Check each line of the records below and collect those that include the word "Children".

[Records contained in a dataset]
**********

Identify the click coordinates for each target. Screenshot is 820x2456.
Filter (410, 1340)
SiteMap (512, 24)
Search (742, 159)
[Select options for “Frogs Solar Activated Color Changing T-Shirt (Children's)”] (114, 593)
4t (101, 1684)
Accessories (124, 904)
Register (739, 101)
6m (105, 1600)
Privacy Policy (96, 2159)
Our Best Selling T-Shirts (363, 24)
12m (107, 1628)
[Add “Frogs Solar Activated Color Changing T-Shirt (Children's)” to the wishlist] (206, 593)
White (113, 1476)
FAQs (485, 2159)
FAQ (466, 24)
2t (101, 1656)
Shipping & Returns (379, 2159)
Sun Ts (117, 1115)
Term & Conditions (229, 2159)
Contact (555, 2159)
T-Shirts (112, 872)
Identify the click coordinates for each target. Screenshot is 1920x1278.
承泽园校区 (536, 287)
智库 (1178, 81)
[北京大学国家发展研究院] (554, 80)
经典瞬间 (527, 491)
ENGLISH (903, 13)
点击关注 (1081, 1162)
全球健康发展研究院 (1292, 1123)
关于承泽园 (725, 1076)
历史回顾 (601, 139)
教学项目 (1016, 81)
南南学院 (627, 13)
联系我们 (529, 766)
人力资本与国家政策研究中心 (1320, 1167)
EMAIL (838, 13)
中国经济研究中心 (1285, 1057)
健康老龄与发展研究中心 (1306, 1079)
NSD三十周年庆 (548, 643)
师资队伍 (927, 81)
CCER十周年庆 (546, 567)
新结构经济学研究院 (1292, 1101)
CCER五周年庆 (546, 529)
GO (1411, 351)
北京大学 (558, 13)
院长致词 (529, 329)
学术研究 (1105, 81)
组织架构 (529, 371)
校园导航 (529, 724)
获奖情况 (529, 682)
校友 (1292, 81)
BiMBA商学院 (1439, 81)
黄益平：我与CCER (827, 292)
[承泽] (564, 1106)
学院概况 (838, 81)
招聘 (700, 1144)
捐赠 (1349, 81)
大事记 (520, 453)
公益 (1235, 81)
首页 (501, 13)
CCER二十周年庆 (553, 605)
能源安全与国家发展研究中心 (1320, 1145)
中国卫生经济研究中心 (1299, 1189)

**********

EXERCISE ANSWER:
[Select options for “Frogs Solar Activated Color Changing T-Shirt (Children's)”] (114, 593)
[Add “Frogs Solar Activated Color Changing T-Shirt (Children's)” to the wishlist] (206, 593)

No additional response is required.